3. Parasoft Virtualize

https://www.parasoft.com/products/parasoft-virtualize/

Parasoft Virtualize is a tool made for larger enterprise teams that need to simulate complex services. It supports various protocols-like REST, SOAP, JMS, MQ, FTP, JDBC, and others. You can use it on-premise, which is useful if you're in a company with strict data policies. Once it’s set up, it helps reduce test delays and manage service dependencies well. The setup can take time, as the UI is convoluted (and traditional) and might need a bit of learning and training.

4. ReadyAPI (SmartBear)

https://smartbear.com/product/ready-api/

ReadyAPI is designed mostly for API-level testing and mocking. It works well with REST, SOAP, GraphQL, and JDBC. It's easier to use compared to broader virtualization tools. It has a drag-and-drop interface, still a desktop based application. You can use it on-premise, which helps for internal projects. If your team is mostly working on web APIs and doesn’t need legacy protocol support, this could be a fit.

5. WireMock

https://wiremock.org/

WireMock is an open-source tool made for mocking REST APIs. It supports HTTP and HTTPS, and you can run it locally, inside Docker, or as a Java library.
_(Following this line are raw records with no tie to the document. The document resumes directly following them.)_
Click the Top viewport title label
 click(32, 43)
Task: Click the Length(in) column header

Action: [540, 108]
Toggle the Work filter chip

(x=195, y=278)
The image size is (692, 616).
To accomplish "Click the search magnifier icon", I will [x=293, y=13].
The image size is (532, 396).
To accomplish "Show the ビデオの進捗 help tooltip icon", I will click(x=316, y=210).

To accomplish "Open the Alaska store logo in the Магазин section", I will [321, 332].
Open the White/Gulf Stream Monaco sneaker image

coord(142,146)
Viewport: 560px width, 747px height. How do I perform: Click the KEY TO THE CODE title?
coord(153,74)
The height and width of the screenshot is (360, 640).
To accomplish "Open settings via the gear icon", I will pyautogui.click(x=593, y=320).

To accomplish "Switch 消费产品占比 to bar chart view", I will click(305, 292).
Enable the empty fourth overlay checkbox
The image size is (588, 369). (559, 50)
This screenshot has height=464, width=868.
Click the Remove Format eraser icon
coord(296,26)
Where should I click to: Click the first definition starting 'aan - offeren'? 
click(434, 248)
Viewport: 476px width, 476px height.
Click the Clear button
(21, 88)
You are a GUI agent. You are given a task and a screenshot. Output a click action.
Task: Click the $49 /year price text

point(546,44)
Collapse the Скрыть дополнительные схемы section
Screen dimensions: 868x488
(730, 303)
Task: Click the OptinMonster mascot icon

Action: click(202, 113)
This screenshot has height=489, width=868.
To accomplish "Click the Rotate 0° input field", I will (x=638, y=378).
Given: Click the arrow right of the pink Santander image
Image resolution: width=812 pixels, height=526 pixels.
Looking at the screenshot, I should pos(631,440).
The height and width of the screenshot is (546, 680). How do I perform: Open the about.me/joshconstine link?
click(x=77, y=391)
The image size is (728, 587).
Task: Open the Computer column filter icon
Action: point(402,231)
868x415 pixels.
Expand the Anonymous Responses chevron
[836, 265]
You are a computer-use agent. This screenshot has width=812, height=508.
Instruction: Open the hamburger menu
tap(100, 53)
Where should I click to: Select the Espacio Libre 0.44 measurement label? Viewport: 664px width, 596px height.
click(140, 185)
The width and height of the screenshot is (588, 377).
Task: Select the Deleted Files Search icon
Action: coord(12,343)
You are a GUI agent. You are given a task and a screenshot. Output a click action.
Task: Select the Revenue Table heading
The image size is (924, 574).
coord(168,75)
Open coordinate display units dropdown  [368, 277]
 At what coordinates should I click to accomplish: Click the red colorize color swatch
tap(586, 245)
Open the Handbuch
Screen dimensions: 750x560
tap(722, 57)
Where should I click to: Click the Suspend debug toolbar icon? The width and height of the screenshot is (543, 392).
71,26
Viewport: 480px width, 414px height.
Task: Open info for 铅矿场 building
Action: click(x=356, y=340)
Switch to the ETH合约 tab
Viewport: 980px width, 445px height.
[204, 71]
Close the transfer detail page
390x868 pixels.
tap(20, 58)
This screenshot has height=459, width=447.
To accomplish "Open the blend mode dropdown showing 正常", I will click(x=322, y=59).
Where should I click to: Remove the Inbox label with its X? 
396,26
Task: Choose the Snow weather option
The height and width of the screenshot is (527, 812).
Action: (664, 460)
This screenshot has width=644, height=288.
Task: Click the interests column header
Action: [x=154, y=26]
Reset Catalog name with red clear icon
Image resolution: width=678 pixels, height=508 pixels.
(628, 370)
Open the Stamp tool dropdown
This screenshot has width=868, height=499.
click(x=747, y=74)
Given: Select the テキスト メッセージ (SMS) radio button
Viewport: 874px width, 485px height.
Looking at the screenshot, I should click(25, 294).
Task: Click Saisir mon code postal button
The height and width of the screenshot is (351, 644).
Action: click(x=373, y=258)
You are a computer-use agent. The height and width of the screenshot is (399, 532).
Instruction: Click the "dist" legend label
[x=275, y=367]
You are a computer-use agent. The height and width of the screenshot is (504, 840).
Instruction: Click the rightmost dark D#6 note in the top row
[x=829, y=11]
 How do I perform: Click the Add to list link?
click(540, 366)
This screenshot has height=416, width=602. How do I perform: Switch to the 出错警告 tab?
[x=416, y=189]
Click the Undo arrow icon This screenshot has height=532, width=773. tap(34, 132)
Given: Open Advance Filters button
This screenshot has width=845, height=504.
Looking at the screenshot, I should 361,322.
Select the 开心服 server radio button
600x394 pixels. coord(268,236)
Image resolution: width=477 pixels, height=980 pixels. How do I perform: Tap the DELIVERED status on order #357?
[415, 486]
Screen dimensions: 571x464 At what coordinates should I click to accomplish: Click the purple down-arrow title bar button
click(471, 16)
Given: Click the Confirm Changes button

It’s good for simulating simple services and can be integrated into your unit tests or CI pipelines. Wiremock is mostly popular among Java architects, and mostly used in unit testing. However, it has newer capabilities for integration tests. It doesn’t support protocols like JMS or MQ. Great choice if you're working with REST APIs and want something lightweight and scriptable.

6. Mountebank

https://github.com/mountebank-testing/mountebank

Mountebank is another open-source option, and it works across platforms. It supports HTTP, HTTPS, TCP, and SMTP. You can run it on-premise, even as a CLI tool. You define “imposters” that simulate your real services. It’s flexible if you like working with config files or scripting. But like WireMock, it doesn’t support some of the enterprise protocols, so it’s suited for simpler & complex, both types of mocking scenarios. It works well for DevOps teams that want to automate their mocks. Not be a friendlier with QA.

7. Traffic Parrot

https://trafficparrot.com/

Traffic Parrot is a commercial tool aimed at teams working with microservices and message queues. It supports REST, SOAP, JMS, and IBM MQ. You can use it on-premise, which is handy for private systems. The interface is mostly code-driven, but you can script and automate mocks easily. It finds a middle ground between full-scale enterprise tools and open-source mocks. Some setup is needed, but it gives you flexibility with more protocol support than open-source tools. It works well if you're doing integration testing in a distributed system.

Summary

If you're working in a large enterprise with complex environments and protocols, have great budget to spend, pick Broadcom DevTest, or Parasoft Virtualize

If you're mostly dealing with APIs and want something simpler and easier to use, Beeceptor & ReadyAPI might make more sense. Beeceptor stands out for it's ease to setup, simulate stateful behavior, or test against contracts without writing code.